16. In view of these factual matrix, this argument is devoid of substance. Further submission of learned counsel for the appellants/defendants that suit land is ancestral property and therefore, the predeceased daughter had a right to the property is more of frustration than of substance. Though the suit land was part of ancestral property but upon partition, Gajraj Singh became exclusive owner and Bhoomiswami of the land which he admittedly has given to his four daughter/plaintiffs No. 2 to 5 under family arrangement dated 24.11.2000, therefore, it is difficult to accept the submission of the learned counsel that the suit land was an ancestral property. Furthermore, in view of section 164 of MPLRC, there is no question of claim by any heir muchless defendant No.1 the predeceased son of Gajraj Singh’s daughter, during his lifetime.
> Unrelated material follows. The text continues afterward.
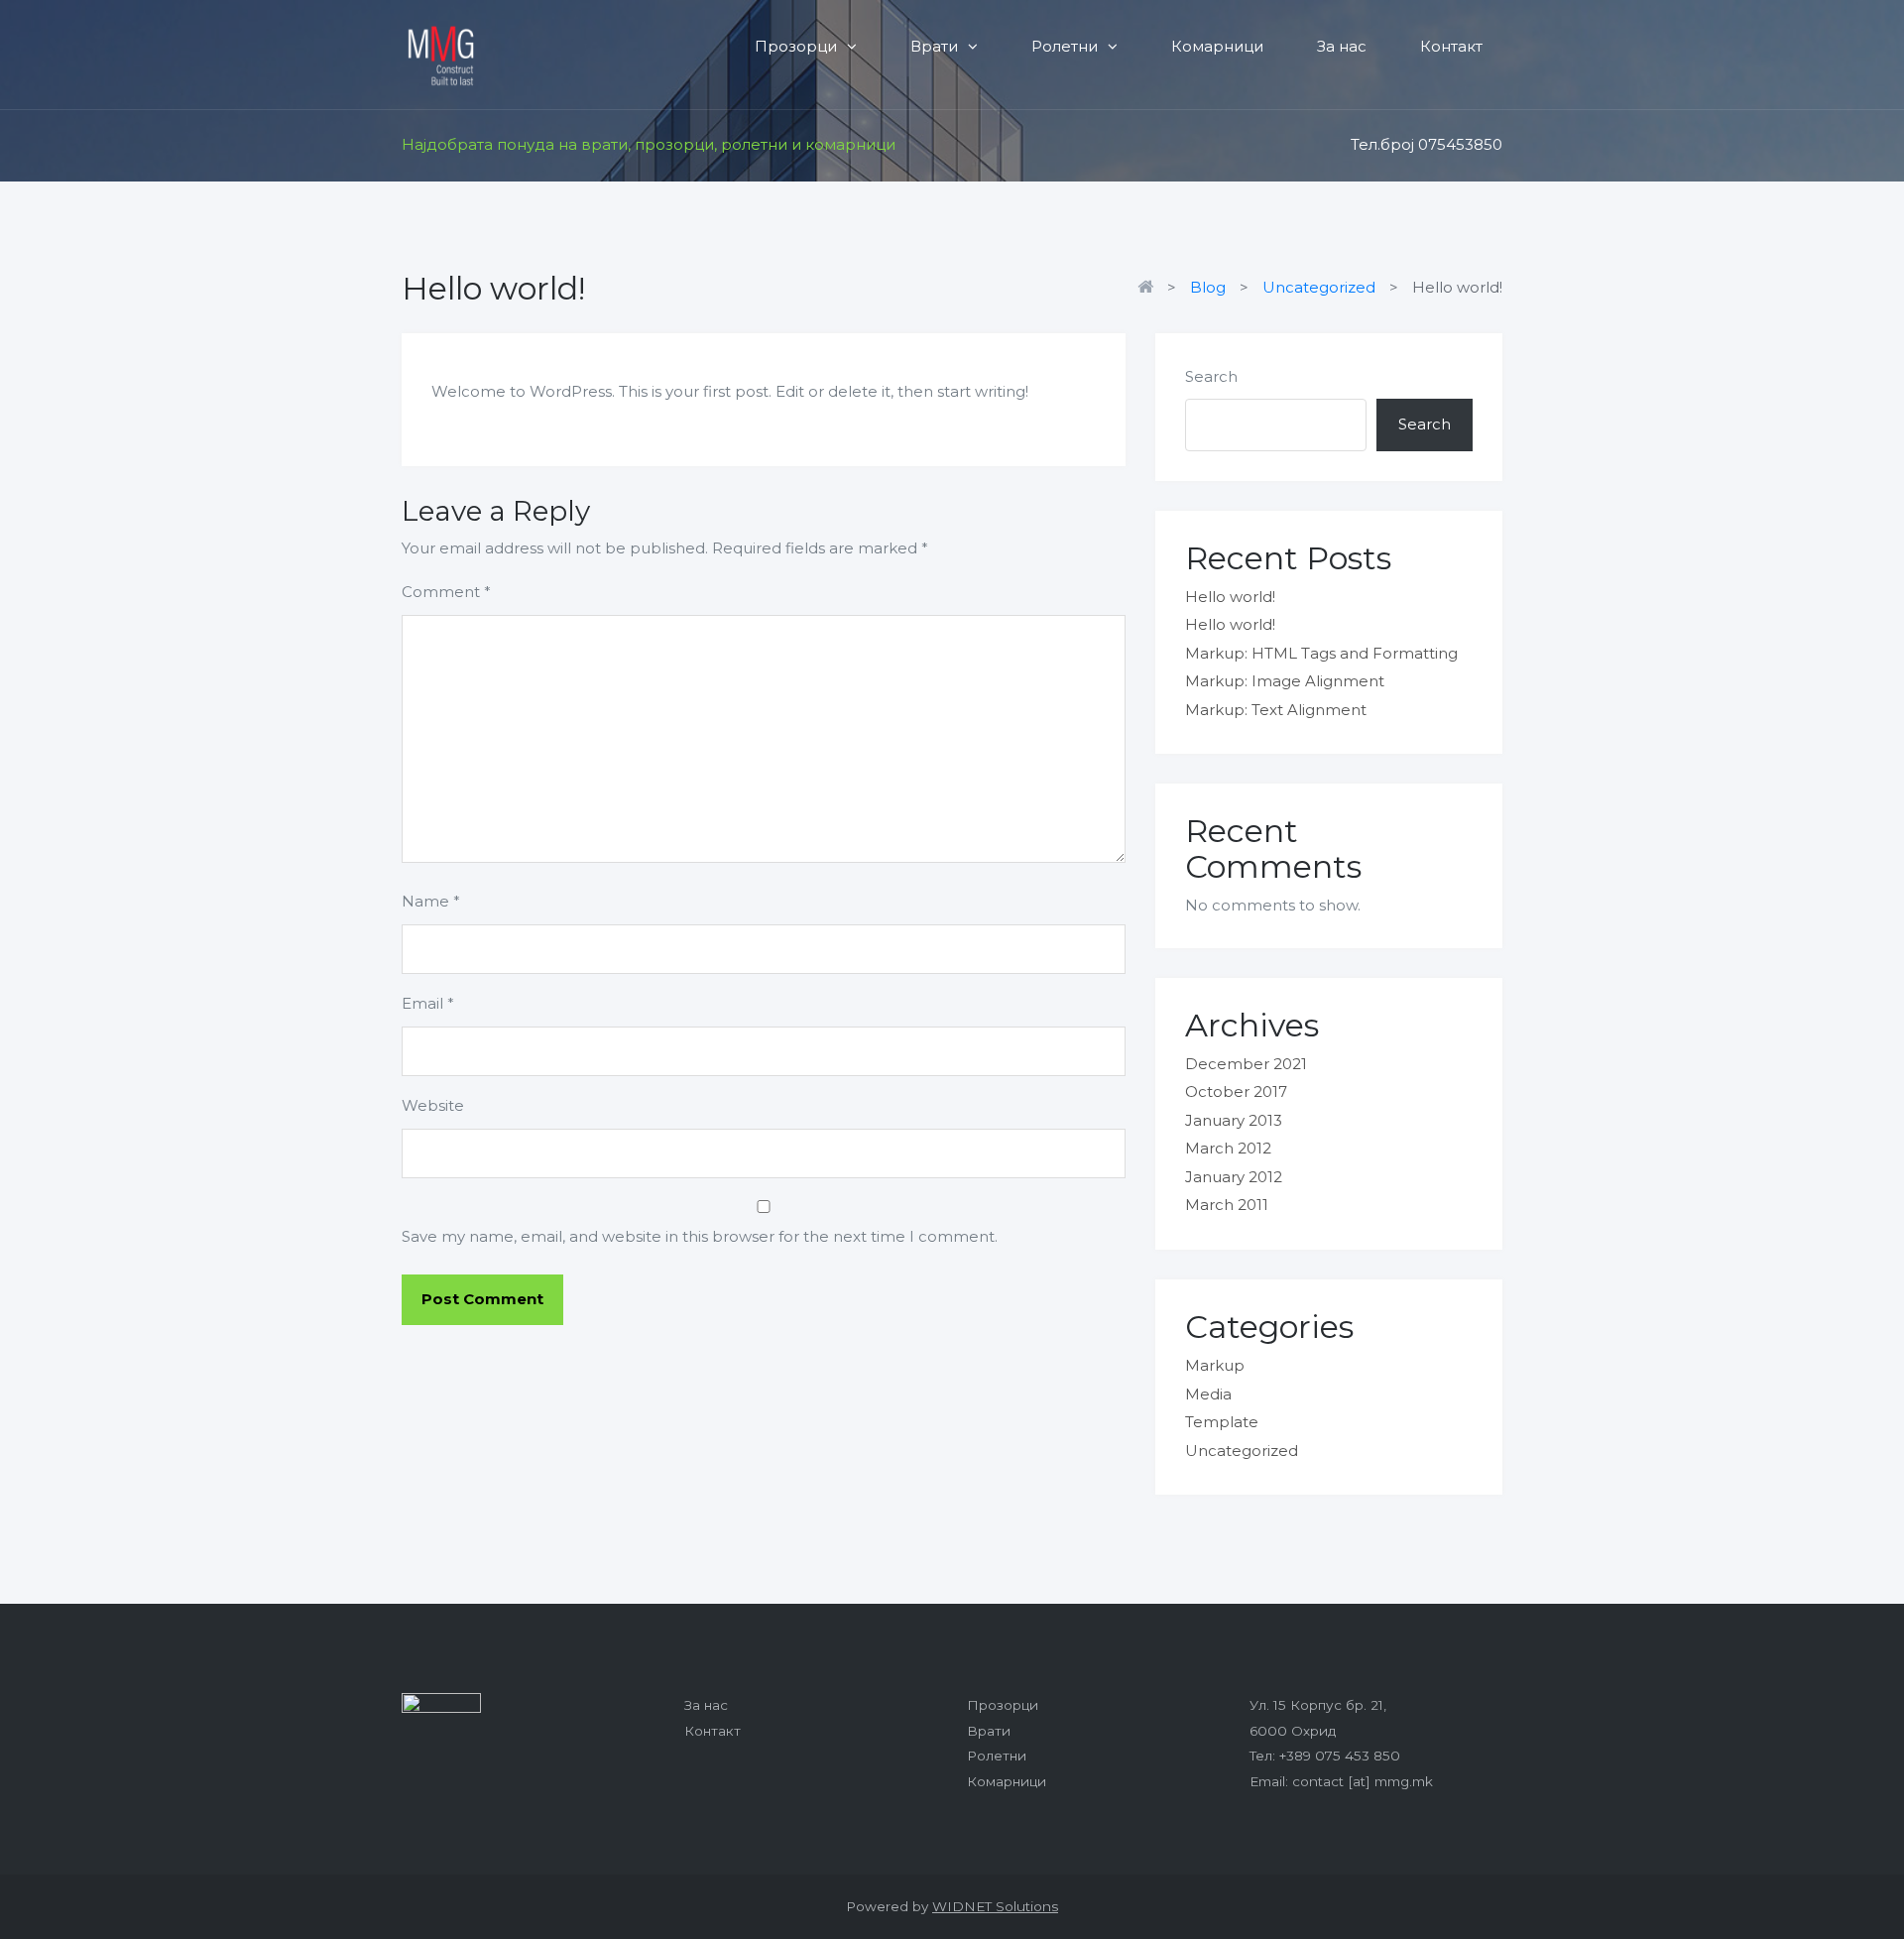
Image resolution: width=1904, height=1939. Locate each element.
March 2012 (1228, 1148)
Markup (1215, 1365)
As such, the defendant No.1 does not acquire any right to suit property and therefore, the sale deed executed by him in favour of defendant No.2 was null and void. 17. In view of the facts and circumstances of the case, the concurrent finding of facts recorded by the Courts below do not give any rise to any question of law much less substantial question of law warranting interference of this Court, appeal sans merit and is therefore, dismissed.